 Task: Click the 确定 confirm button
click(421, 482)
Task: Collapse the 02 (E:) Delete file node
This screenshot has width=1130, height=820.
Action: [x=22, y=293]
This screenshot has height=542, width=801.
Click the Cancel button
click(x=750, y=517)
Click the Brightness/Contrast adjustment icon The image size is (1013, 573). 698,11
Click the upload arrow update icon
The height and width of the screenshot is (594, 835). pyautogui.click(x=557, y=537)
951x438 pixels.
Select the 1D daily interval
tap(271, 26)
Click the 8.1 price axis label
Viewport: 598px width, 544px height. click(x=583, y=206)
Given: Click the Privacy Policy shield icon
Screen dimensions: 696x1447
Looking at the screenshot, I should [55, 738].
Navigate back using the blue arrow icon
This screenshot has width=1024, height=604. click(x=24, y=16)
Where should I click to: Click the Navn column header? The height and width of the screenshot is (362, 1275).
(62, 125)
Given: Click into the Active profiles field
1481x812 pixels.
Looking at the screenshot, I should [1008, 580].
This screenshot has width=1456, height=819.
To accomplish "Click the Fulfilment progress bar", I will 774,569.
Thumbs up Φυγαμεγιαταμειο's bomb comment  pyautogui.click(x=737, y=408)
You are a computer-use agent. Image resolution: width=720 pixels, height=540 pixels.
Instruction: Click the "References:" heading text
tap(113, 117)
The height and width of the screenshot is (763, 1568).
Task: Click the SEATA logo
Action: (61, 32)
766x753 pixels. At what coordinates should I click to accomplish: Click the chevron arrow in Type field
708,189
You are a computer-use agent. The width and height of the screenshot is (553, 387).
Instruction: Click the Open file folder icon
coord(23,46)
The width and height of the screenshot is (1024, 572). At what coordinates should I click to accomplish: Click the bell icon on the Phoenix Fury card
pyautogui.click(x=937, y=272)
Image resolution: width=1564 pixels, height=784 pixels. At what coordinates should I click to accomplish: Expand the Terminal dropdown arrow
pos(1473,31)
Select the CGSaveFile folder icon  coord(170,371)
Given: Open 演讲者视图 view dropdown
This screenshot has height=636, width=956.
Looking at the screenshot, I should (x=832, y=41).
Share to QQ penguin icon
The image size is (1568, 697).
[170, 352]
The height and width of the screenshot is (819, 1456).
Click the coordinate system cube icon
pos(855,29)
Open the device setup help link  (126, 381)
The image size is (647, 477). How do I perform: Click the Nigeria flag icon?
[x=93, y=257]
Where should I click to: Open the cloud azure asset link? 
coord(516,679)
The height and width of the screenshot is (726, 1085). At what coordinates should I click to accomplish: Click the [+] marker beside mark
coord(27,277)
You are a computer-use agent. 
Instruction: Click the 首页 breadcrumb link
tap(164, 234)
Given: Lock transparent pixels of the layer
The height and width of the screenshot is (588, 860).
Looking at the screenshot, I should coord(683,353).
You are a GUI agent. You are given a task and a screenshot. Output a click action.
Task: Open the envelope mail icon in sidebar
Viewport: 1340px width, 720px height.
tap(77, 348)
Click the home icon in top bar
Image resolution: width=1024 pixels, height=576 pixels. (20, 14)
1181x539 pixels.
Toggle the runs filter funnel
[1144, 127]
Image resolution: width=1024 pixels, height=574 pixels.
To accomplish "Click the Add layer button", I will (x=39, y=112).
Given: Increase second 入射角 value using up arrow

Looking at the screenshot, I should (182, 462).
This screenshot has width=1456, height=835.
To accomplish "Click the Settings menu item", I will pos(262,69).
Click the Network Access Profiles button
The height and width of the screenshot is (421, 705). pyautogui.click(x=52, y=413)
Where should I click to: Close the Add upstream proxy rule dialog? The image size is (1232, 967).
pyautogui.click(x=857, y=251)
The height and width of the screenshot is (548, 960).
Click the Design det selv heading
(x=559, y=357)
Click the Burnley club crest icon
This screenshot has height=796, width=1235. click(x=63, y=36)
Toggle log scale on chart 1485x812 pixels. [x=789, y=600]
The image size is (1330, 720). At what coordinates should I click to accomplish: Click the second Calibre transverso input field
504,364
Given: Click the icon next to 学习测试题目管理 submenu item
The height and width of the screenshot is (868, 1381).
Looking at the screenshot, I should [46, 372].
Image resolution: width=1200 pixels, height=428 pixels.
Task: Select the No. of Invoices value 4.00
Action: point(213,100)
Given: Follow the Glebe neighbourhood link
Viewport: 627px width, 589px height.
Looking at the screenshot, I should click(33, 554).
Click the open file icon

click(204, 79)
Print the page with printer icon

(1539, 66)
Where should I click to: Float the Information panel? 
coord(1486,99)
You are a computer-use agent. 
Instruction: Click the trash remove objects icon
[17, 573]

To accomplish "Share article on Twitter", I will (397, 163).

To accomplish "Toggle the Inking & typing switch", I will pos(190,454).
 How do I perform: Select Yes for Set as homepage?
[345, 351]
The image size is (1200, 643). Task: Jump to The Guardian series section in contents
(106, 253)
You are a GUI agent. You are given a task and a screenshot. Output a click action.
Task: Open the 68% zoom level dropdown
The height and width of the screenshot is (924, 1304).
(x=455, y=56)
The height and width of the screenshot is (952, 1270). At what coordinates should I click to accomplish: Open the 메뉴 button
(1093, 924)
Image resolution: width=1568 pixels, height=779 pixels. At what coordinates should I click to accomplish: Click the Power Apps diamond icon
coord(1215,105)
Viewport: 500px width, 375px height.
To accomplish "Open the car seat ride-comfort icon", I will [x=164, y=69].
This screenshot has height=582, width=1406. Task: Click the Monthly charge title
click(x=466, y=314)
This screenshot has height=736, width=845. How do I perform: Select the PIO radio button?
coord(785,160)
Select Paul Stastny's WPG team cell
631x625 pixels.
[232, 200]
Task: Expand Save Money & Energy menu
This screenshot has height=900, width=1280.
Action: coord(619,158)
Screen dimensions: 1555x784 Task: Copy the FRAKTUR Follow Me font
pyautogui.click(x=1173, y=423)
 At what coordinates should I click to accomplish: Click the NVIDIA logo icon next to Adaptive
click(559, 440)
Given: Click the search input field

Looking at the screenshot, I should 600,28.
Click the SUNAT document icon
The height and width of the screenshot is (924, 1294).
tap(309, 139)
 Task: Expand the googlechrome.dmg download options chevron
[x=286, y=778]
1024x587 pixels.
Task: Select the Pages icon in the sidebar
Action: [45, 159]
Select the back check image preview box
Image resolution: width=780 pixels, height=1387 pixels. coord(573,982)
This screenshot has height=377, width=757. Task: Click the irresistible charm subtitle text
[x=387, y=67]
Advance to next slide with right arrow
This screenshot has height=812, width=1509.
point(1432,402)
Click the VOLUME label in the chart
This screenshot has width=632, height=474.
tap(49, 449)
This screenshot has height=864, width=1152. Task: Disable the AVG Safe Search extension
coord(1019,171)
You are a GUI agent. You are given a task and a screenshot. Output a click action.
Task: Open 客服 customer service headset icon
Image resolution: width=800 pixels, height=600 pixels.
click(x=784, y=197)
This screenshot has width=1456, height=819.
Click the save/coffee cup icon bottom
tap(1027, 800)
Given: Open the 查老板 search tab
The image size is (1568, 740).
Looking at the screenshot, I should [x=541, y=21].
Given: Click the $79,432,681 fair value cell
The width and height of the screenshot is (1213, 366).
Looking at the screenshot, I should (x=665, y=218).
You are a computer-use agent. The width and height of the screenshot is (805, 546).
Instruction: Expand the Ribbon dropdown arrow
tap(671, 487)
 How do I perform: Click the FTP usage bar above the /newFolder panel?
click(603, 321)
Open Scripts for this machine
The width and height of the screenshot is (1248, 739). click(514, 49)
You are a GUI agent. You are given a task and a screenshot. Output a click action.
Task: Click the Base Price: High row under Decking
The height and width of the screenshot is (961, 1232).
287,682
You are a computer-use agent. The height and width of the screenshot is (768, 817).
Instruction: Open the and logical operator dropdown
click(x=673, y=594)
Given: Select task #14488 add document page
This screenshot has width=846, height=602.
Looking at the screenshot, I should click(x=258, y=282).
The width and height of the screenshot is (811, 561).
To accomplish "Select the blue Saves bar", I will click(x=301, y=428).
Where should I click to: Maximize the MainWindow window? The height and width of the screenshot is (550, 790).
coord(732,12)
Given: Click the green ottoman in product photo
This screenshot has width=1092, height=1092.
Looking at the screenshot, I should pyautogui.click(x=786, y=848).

* * *

Set problem:
Extract the records word for word, from the very beginning down to the line that contains "Viewport: 598px width, 544px", including that line.

Expected output:
 Task: Click the 确定 confirm button
click(421, 482)
Task: Collapse the 02 (E:) Delete file node
This screenshot has width=1130, height=820.
Action: [x=22, y=293]
This screenshot has height=542, width=801.
Click the Cancel button
click(x=750, y=517)
Click the Brightness/Contrast adjustment icon The image size is (1013, 573). 698,11
Click the upload arrow update icon
The height and width of the screenshot is (594, 835). pyautogui.click(x=557, y=537)
951x438 pixels.
Select the 1D daily interval
tap(271, 26)
Click the 8.1 price axis label
Viewport: 598px width, 544px height. click(x=583, y=206)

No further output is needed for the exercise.